▶ **Short task 1**
Answer these about the Ask HN thread on technical debt below:
(a) If technical debt is a big deal, what should KISS be, according to the opening post?
(b) What does the reply say only comes with experience?
(c) What does the reply say startup job postings say they are looking for?

Ask HN: Avoiding techical debt - uptownhr

I saw a another ask hn post today regarding technical debt and I wanted to ask this.<p>If technical debt is a big deal, KISS should be the most important decision. Let me elaborate.<p>Even before writing a single line of code, chosing the frameworks and or introducing a framework to you application stack is a big decision. For example, does your web app need a frontend rendering framework?<p>If there is a single engineer, he will be the devops, backend dev, and frontend dev. Even if the dev is familiar with angular or react, the simple introduction of such a framework is an immediate take on a debt. This is one way too look at it.<p>Do you just write the so called jquery spaghetti code that people frown upon so kuch these days? Or is writing jquery code more of a technical debt?<p>As a startup, do you slowly incur debt or immediately take on lump sum with more frameworks, betting that it will pay off.
======
thwarted
Recognizing, managing, curating, and killing technical debt is something that
only comes with experience.

It's all about trade offs, and trade offs are informed by the environment they
are in. When it's early and getting an MVP and revenue is important, you need
to go with what you're comfortable with and have significant experience in. To
do otherwise is going to distract you from the area you still need to explore
and become an expert in: the business logic.

Really, this is why you'll see startup job postings saying they are looking
for specific languages or frameworks: when they start seriously hiring for the
first time, they need more people to help grow what they already have, no
matter what that is, not people who want to come in and replace it with their
favorite whatever.

▶ **Short task 2**
Rewrite the rows from the first one through the line that contains "Looking at the image, I should click on (480, 645).", changing "pixels" to "px" and leaving everything else the same.

Rows on where targets appear:
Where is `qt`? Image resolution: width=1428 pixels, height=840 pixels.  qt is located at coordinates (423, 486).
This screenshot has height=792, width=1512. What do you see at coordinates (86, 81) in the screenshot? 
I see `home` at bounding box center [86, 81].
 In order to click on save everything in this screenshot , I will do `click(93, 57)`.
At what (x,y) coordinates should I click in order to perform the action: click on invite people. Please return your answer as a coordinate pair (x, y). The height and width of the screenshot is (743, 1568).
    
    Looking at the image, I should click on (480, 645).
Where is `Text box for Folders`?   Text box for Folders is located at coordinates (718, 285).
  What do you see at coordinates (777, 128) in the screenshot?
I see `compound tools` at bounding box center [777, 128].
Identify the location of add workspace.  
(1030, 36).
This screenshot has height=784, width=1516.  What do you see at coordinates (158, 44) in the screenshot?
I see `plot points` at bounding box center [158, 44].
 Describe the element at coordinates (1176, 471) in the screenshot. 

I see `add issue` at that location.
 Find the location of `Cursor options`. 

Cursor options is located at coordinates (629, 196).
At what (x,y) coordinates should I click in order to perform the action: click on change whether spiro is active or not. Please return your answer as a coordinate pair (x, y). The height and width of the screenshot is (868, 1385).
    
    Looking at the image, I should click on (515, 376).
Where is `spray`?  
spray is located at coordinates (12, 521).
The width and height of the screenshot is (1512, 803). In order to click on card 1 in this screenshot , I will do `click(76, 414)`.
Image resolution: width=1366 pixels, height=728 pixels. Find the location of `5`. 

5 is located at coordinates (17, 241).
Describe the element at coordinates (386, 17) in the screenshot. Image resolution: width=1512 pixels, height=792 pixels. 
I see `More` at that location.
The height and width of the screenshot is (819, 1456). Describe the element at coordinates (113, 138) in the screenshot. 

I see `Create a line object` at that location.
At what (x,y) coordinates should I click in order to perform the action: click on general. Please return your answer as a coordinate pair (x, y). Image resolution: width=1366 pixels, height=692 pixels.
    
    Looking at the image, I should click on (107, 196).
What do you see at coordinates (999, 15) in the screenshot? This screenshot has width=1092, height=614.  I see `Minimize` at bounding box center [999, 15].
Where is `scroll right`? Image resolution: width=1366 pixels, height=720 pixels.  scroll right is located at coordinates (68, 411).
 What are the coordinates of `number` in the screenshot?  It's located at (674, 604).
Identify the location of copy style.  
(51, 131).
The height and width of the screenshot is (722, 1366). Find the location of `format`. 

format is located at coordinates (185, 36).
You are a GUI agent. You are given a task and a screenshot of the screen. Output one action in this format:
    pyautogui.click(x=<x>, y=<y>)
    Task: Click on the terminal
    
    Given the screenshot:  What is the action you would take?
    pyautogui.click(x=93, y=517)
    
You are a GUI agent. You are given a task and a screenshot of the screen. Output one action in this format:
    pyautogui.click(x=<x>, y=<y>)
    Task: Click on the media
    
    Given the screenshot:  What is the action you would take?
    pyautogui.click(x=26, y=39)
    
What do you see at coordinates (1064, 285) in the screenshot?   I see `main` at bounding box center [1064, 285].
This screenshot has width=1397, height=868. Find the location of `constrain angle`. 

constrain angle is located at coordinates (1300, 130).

▶ **Exercise solution 1**
(a) The most important decision.
(b) Recognizing, managing, curating, and killing technical debt.
(c) Specific languages or frameworks.

▶ **Exercise solution 2**
Where is `qt`? Image resolution: width=1428 px, height=840 px.  qt is located at coordinates (423, 486).
This screenshot has height=792, width=1512. What do you see at coordinates (86, 81) in the screenshot? 
I see `home` at bounding box center [86, 81].
 In order to click on save everything in this screenshot , I will do `click(93, 57)`.
At what (x,y) coordinates should I click in order to perform the action: click on invite people. Please return your answer as a coordinate pair (x, y). The height and width of the screenshot is (743, 1568).
    
    Looking at the image, I should click on (480, 645).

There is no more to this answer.